[Stored data entries]

------------------------

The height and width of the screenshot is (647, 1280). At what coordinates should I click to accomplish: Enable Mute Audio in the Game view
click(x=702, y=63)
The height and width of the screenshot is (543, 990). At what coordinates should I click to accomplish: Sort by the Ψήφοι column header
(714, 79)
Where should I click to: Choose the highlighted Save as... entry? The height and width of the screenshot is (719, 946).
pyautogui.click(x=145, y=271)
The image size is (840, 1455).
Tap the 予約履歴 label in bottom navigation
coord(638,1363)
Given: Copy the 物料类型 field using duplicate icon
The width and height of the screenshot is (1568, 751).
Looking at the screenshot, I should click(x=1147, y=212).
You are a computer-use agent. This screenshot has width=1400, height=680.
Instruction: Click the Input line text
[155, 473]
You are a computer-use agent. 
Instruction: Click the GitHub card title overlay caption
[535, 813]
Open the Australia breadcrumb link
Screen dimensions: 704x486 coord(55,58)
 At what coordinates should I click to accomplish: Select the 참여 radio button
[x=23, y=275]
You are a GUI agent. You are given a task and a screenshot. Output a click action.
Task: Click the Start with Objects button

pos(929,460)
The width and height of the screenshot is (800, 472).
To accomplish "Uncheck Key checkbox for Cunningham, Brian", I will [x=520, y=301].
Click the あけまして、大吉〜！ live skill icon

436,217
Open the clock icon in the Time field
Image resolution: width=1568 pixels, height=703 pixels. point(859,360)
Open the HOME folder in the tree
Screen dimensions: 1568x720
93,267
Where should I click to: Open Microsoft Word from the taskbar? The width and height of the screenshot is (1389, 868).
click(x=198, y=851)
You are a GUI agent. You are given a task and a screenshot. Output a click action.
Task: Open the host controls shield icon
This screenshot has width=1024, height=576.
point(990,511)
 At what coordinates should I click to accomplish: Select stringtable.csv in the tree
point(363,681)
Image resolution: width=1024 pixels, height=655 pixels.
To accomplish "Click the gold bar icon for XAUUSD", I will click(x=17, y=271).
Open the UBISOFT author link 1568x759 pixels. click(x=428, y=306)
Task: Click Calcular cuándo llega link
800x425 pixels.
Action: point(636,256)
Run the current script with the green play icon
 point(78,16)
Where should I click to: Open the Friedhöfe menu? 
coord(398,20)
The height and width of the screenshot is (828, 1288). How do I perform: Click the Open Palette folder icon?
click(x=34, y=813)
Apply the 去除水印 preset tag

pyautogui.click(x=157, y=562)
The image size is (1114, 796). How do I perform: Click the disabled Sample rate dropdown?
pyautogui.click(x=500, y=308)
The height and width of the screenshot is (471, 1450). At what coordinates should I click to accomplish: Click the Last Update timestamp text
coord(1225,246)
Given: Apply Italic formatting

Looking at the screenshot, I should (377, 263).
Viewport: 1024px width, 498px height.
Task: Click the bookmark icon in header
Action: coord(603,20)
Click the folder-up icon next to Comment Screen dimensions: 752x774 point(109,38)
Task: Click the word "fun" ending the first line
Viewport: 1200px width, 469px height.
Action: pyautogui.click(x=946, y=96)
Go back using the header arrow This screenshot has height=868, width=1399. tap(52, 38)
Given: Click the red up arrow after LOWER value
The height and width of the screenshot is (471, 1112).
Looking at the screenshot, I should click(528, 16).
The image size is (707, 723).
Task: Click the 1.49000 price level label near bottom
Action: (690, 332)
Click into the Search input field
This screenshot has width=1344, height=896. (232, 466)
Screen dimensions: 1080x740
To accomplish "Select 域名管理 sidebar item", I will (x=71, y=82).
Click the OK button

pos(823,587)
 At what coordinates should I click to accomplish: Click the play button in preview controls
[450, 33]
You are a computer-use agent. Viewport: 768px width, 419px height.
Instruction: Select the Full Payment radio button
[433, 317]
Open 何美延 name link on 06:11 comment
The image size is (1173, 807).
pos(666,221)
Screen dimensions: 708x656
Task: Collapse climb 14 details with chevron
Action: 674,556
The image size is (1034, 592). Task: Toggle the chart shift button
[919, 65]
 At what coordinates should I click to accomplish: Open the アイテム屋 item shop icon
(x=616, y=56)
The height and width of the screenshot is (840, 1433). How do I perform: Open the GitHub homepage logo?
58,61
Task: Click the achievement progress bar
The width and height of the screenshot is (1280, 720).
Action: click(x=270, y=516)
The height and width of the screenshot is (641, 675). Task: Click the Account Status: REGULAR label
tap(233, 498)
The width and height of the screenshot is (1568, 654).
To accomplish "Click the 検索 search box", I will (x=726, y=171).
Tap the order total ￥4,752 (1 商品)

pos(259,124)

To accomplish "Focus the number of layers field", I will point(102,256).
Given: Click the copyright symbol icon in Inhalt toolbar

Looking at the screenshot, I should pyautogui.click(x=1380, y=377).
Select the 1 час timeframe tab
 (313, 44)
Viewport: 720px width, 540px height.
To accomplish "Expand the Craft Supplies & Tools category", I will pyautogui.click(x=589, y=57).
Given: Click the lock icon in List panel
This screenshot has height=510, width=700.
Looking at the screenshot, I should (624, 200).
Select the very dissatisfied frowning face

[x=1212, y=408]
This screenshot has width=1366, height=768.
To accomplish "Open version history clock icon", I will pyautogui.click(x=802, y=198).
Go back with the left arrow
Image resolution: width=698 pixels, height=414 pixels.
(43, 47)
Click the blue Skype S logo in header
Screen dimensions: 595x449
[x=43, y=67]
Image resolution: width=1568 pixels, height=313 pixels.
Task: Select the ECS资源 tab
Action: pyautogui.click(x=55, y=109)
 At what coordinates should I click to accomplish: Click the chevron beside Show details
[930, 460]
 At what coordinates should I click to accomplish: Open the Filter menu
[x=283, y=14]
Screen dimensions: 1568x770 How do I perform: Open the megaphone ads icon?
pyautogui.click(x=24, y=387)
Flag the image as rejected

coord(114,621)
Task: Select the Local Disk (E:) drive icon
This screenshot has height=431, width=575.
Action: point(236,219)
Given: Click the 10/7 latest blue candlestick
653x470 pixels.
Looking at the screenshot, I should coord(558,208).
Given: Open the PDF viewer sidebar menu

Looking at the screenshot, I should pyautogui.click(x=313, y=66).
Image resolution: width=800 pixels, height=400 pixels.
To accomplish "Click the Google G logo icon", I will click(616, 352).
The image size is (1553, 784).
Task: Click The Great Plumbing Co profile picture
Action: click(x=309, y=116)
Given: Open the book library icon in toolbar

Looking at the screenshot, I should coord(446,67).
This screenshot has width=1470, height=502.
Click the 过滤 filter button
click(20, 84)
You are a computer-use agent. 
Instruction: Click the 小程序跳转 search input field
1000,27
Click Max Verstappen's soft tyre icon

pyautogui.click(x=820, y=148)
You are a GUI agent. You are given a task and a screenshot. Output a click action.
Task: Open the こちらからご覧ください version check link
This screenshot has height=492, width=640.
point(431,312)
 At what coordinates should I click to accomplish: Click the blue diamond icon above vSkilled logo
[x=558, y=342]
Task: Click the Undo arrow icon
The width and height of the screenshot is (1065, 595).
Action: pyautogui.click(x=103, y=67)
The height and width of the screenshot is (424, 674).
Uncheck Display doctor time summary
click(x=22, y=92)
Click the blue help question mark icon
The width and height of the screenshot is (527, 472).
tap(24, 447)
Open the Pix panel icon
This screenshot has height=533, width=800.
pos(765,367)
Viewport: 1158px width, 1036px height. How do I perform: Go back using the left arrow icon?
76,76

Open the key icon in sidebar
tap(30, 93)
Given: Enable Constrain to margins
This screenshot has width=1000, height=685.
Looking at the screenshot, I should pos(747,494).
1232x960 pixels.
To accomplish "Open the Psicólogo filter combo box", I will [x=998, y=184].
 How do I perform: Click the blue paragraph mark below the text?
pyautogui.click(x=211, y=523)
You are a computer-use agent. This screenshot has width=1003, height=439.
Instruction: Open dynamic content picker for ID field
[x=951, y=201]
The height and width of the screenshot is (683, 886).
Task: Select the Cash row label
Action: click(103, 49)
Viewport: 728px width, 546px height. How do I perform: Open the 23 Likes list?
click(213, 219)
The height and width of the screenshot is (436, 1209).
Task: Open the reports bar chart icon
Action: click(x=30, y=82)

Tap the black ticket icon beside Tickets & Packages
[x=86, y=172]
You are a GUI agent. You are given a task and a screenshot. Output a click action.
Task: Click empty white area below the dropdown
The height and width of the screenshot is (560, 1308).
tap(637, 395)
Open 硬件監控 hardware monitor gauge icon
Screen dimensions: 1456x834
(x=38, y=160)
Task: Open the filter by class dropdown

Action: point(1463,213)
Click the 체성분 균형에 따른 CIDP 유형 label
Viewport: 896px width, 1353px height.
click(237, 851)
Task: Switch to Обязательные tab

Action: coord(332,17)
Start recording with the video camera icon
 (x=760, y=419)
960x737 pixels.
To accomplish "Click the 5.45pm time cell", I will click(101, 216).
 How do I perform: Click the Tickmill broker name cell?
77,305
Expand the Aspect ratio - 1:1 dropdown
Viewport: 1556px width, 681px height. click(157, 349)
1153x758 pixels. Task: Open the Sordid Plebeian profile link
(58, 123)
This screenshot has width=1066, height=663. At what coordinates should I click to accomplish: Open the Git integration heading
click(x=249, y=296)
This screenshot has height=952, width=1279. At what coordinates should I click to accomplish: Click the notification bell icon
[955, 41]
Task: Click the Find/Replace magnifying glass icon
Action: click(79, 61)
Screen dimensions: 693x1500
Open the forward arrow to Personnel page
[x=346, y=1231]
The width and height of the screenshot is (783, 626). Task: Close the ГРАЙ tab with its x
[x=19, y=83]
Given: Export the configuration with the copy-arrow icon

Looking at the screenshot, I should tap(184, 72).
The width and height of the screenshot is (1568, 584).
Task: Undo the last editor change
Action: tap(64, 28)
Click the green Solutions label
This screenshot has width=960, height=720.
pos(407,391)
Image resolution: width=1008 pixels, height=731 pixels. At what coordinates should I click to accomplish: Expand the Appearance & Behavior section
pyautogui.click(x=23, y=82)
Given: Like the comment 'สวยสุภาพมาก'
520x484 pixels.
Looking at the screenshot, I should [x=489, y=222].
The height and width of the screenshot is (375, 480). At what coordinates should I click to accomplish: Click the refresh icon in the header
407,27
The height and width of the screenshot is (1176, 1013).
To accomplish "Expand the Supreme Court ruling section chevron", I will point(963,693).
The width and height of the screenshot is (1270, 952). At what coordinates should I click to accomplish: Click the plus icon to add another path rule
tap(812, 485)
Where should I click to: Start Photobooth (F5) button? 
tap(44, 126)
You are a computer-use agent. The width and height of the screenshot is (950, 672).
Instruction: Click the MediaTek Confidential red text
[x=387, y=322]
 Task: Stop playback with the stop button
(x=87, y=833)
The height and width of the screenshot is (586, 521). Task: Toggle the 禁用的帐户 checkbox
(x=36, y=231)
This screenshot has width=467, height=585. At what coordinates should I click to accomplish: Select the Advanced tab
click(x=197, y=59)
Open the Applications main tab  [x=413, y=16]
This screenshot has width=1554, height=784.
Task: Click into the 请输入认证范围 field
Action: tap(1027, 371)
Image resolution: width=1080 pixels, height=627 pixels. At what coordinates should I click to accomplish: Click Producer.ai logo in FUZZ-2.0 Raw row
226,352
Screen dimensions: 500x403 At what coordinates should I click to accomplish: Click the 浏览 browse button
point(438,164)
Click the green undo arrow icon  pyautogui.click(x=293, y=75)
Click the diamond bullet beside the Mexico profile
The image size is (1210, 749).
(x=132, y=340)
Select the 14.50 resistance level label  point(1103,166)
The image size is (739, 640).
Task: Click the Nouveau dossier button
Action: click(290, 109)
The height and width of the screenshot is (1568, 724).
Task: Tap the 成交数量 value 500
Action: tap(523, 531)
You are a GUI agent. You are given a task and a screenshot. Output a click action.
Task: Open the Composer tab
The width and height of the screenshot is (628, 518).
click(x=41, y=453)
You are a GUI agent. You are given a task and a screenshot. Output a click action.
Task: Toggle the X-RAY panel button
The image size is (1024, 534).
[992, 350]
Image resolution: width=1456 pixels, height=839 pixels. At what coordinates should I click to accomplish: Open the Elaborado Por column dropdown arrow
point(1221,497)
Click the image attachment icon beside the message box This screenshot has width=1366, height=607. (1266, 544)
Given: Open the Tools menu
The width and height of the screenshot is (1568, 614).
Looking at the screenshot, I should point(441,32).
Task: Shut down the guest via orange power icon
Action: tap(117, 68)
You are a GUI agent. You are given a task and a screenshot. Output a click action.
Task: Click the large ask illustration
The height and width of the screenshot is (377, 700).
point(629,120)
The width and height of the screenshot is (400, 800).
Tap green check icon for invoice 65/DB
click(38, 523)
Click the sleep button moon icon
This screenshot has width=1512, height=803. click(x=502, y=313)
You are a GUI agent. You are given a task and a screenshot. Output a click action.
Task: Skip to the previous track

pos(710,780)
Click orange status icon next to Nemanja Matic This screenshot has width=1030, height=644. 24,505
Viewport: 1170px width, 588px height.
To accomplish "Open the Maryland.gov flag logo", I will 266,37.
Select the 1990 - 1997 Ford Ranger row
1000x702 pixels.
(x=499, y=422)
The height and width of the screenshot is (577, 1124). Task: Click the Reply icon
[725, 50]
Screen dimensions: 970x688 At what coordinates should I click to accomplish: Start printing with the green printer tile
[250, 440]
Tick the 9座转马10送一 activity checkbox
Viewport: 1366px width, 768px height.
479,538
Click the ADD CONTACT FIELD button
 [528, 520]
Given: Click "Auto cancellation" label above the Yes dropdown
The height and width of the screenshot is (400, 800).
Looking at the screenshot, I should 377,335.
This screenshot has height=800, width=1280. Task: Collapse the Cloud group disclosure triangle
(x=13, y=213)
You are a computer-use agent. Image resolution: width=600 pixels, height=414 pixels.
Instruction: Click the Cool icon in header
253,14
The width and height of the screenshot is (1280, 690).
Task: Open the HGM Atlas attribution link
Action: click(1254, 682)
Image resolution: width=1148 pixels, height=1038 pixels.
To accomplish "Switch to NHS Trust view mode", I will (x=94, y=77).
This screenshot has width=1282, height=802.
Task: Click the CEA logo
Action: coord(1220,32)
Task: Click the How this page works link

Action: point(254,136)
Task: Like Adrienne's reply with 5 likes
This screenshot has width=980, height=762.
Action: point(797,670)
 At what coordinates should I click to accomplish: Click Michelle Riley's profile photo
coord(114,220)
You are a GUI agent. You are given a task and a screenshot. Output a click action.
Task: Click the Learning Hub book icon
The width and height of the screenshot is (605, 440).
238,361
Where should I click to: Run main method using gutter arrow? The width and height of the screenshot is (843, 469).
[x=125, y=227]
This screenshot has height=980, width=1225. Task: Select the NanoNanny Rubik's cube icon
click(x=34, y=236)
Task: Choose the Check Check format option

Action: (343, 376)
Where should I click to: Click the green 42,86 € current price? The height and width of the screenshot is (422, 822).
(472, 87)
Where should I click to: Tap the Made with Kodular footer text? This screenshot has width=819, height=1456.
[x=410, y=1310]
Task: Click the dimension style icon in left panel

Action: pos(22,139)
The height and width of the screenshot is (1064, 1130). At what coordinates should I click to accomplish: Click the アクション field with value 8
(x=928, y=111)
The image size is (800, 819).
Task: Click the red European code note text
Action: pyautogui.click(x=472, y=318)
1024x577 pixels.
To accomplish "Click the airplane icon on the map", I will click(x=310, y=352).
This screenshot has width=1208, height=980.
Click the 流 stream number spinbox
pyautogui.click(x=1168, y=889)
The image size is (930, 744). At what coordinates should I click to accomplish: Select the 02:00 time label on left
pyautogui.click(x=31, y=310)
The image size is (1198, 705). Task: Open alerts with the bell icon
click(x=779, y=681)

------------------------

**WORK INSTRUCTION:**
Wherever the word "Tools" occurs in the data, copy that whole line.

**ANSWER SPACE:**
To accomplish "Expand the Craft Supplies & Tools category", I will pyautogui.click(x=589, y=57).
Given: Open the Tools menu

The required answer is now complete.